Whether the stick is good for the game, or the players who play with it, is still open to debate, but what isn’t is that that stick guarantees you success. There are those with the shaft/wood blade that do well, and there who use the composite who are also successful.

However, it seems in talking to 20 or so coaches at the NCAA level, the consensus is that outside of the high-end players, like North Dakota’s T.J. Oshie, Michigan’s T.J. Hensick, Boston University’s Peter MacArthur or Harvard’s Jon Pelle, the two-piece is a better option.

“We have a picture in our dressing room of Joe Thornton from last season,” said Ohio State coach John Markell, an extremely skilled forward during his NCAA and professional career. “He led the NHL in scoring, and he uses a shaft and wood blade. Ryan Smith of Edmonton, another great player, also uses the two-piece stick. I’d rather have something that allows me to handle the puck better than get off the big bomb. I mean really, how many chances to you get to get that big shot off anyway?”
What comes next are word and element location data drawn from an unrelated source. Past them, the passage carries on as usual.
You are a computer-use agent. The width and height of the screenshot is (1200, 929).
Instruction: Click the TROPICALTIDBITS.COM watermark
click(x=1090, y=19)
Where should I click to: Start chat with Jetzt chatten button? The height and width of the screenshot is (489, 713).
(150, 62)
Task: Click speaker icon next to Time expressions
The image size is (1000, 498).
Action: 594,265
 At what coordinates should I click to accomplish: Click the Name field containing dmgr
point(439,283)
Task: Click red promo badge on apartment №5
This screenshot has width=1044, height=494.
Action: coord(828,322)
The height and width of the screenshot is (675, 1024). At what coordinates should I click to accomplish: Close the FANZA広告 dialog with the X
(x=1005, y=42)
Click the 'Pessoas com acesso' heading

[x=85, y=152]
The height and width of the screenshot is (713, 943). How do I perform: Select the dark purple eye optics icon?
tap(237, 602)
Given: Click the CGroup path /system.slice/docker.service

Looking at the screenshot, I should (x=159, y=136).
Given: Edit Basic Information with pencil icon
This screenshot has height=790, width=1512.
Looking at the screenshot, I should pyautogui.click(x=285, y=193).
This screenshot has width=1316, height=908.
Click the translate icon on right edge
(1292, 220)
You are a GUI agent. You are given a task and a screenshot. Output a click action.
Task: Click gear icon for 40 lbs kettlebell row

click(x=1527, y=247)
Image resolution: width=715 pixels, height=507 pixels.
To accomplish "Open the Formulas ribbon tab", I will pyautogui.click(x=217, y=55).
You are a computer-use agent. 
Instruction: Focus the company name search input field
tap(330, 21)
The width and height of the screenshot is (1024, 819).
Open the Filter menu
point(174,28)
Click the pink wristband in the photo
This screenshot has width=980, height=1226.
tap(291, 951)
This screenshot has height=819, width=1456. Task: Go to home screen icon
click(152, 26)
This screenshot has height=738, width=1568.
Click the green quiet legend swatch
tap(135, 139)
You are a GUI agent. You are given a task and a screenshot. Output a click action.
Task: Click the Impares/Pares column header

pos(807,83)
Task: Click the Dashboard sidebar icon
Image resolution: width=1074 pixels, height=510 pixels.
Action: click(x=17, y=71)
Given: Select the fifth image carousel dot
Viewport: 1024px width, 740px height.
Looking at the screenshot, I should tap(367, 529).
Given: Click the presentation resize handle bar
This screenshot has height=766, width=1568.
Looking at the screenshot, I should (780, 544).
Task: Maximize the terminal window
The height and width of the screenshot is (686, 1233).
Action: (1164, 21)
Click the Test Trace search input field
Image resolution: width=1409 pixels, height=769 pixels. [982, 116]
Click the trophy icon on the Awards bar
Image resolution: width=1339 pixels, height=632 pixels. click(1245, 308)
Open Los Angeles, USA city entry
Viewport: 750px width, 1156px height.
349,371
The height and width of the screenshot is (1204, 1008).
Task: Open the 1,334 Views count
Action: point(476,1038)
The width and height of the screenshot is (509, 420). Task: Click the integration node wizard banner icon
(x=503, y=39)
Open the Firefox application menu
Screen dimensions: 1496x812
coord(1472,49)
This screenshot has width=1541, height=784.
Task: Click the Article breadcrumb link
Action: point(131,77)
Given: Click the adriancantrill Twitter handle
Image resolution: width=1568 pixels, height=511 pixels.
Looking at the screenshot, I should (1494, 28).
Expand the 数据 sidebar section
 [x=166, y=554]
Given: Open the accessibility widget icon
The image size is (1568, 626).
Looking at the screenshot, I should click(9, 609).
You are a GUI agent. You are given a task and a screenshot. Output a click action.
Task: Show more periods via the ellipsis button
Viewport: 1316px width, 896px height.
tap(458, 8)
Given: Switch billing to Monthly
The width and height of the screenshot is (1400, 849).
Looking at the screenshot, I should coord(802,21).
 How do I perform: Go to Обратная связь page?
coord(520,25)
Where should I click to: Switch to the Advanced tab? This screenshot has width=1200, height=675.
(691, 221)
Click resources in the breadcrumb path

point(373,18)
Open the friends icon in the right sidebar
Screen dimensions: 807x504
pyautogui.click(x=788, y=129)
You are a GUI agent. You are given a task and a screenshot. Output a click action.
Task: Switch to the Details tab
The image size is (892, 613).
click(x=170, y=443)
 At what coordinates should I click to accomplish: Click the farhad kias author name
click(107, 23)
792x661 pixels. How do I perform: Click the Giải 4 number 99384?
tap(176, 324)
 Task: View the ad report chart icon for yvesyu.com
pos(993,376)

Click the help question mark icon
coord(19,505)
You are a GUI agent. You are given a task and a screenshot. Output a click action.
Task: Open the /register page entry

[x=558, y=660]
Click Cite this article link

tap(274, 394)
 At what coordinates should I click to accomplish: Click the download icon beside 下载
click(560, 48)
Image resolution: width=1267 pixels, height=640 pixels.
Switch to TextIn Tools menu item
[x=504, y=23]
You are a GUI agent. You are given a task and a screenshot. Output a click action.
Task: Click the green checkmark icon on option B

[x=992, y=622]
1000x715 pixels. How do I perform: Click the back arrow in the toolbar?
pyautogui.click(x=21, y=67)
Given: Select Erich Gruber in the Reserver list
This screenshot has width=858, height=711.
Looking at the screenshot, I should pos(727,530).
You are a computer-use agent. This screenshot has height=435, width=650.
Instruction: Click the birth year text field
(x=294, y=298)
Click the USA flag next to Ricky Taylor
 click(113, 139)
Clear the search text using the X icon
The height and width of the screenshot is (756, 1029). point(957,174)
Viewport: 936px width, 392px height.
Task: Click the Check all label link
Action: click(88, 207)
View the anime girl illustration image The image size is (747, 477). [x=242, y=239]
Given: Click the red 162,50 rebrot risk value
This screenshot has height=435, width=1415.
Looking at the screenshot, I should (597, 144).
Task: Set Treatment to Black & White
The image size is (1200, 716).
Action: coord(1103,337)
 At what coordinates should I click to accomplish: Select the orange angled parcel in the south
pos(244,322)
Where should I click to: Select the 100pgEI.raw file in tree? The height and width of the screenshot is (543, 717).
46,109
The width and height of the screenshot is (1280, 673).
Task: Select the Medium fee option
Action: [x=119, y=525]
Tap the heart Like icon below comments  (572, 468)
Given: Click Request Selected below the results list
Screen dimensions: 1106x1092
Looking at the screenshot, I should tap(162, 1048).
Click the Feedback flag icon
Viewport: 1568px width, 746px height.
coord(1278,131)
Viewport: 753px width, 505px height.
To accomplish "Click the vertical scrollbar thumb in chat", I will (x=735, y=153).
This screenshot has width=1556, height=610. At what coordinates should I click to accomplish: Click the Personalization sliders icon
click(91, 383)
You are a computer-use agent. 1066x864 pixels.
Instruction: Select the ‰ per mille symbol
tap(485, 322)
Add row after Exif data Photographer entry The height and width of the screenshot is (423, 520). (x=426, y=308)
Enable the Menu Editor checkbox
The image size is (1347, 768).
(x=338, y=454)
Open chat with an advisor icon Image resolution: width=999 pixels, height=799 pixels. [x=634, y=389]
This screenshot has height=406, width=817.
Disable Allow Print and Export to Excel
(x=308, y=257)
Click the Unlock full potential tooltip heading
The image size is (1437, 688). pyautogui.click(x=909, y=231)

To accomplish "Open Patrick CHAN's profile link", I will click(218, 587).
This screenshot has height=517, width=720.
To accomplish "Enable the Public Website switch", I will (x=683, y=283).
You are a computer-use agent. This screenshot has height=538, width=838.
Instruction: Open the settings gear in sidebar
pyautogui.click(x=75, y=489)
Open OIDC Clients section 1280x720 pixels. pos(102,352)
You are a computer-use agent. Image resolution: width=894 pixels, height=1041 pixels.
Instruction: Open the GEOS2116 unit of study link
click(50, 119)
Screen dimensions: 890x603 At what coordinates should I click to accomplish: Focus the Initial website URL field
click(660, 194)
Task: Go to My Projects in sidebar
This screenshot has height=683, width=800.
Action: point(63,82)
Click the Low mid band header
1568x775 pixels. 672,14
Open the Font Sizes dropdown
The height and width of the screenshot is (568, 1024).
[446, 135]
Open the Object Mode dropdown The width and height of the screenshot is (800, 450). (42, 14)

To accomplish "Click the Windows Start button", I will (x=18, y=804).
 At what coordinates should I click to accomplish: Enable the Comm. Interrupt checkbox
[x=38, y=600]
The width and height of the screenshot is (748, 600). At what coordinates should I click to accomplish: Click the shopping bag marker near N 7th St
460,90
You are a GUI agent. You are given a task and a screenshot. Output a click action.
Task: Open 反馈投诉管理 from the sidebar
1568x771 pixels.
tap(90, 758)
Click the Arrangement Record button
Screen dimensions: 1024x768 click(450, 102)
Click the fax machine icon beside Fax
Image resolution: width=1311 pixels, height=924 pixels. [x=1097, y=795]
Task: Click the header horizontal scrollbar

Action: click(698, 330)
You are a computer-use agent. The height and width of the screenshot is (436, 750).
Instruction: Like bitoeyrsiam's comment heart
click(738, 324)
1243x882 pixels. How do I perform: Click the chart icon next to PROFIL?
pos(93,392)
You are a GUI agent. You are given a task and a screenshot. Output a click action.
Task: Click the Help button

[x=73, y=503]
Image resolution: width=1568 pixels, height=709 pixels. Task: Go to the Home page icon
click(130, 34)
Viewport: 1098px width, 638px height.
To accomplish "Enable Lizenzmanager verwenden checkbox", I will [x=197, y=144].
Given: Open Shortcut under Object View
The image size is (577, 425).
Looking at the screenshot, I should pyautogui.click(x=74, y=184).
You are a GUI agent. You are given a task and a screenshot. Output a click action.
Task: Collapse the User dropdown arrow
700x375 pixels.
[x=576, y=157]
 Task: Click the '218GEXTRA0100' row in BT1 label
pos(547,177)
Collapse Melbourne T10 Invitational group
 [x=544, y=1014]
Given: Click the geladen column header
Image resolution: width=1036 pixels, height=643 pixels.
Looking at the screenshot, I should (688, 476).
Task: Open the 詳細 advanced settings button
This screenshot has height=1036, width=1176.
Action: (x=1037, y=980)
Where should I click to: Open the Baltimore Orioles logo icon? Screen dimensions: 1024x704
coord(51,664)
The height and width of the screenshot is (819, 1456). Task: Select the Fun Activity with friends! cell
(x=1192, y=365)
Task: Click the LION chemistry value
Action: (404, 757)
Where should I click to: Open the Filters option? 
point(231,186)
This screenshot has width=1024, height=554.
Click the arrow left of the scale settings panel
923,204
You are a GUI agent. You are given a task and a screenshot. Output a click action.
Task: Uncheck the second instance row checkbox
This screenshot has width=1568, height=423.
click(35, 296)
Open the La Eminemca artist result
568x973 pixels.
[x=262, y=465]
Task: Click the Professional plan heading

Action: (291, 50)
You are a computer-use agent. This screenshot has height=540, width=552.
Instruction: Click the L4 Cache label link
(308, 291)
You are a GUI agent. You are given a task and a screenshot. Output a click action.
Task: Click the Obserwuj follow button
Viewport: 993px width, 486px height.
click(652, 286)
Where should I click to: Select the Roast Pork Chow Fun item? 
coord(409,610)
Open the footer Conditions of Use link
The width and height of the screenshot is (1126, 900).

As Boston College coach Jerry York pointed out, schools started using aluminum bats to replace wood because it was cheaper and lasted much longer. However, we now see a debate on those bats, as kids are getting hurt due to the velocity of the ball coming off the bat — especially the pitchers, who are essentially defenseless.

It is the hottest topic in amateur baseball: whether to ban aluminum bats.

How this shakes out, and the financial ramifications that go with it, will play out in the next two seasons. However, should the composite be banned, it might not change the financial landscape.

As Kyle said, tongue in cheek; “If they ban the composites from NCAA play, the wood stick companies will just raise prices and it won’t make any difference.”